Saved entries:
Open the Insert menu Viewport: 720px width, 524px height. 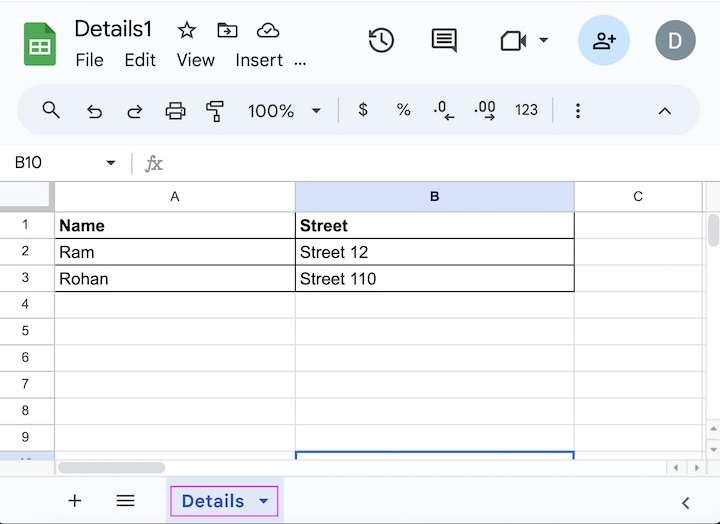coord(259,60)
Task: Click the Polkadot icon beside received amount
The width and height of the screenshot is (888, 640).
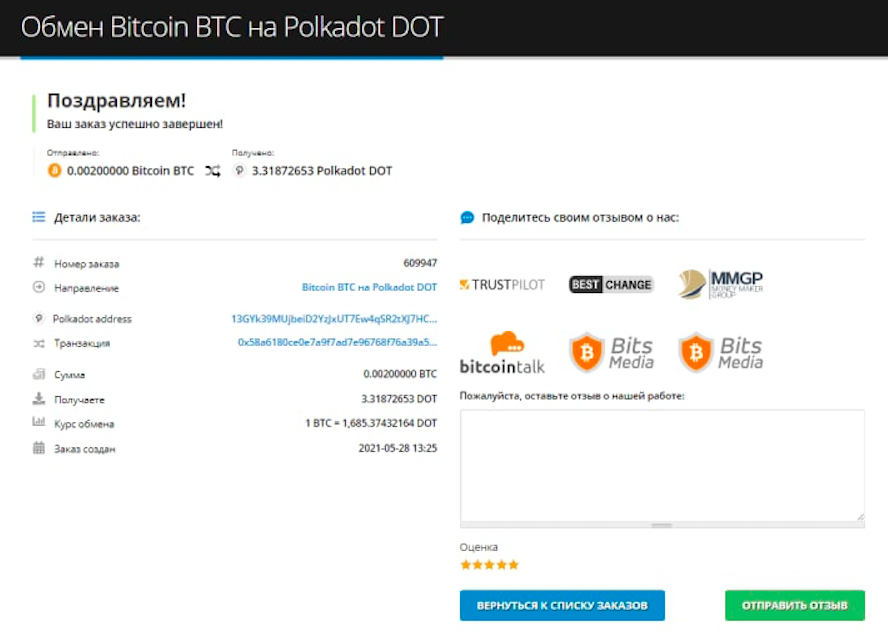Action: point(240,170)
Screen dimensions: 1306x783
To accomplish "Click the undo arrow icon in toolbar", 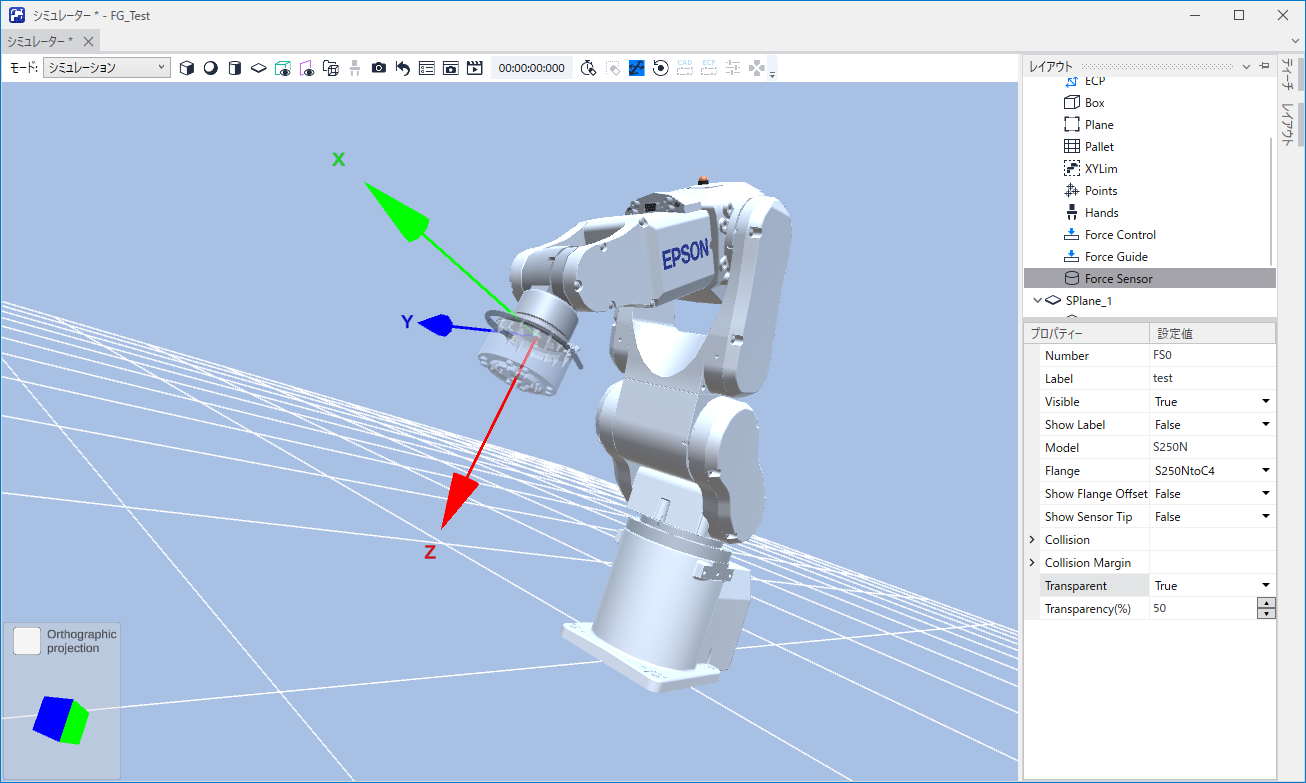I will 403,68.
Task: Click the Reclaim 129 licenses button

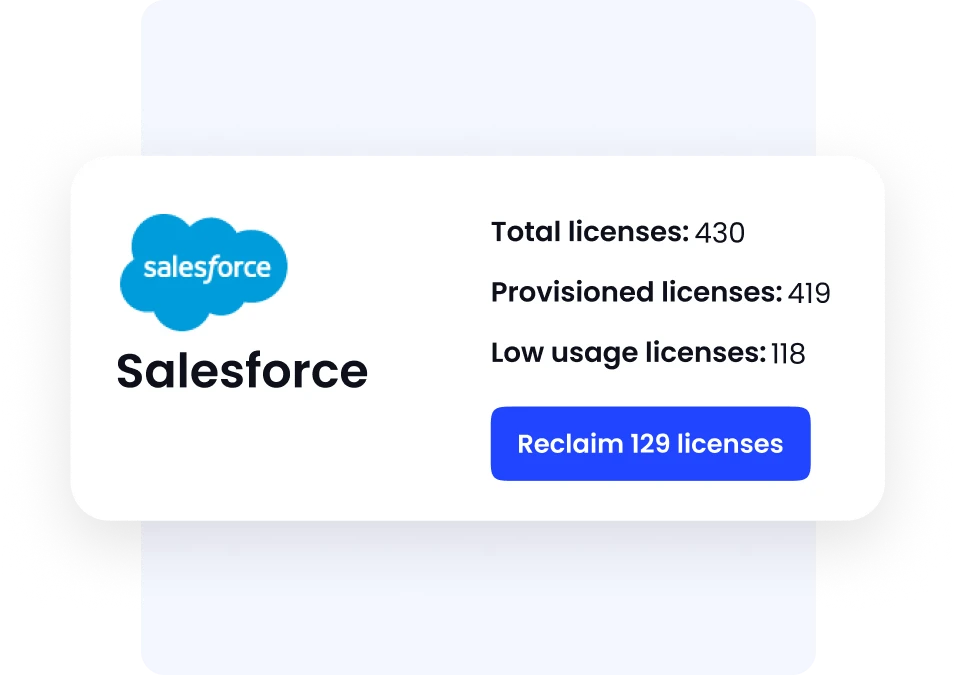Action: click(x=650, y=444)
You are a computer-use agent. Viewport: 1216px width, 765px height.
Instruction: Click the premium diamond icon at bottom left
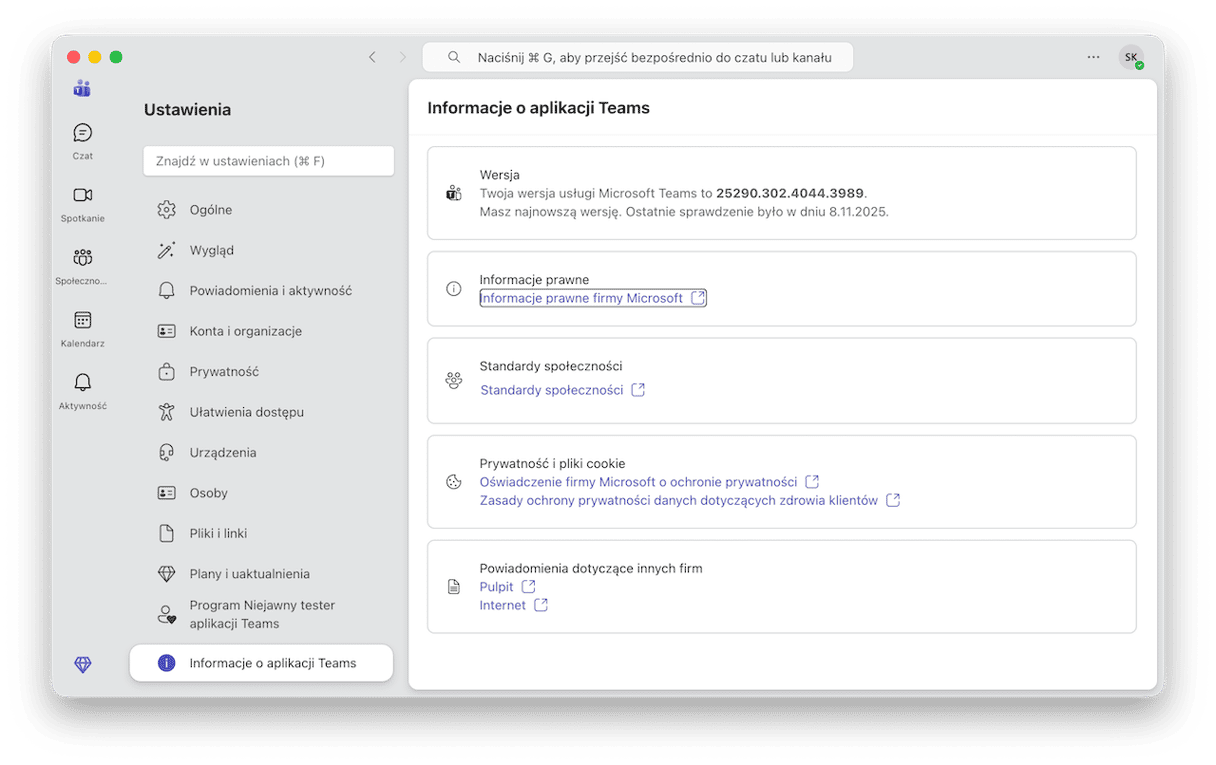click(x=83, y=665)
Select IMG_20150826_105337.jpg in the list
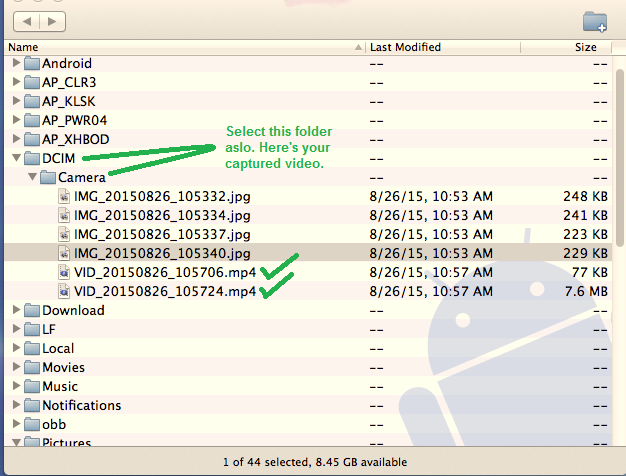 tap(162, 234)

*ACTIVITY*: Beginning with the line that contains "Task: Click the Reclaim 129 licenses button" in the data above, please copy each line exactly until the last line, both ends included, skipping any pictures.

*EXERCISE OUTPUT*:
Task: Click the Reclaim 129 licenses button

Action: click(x=650, y=444)
You are a computer-use agent. Viewport: 1216px width, 765px height.
Instruction: Click the premium diamond icon at bottom left
click(x=83, y=665)
Select IMG_20150826_105337.jpg in the list
 tap(162, 234)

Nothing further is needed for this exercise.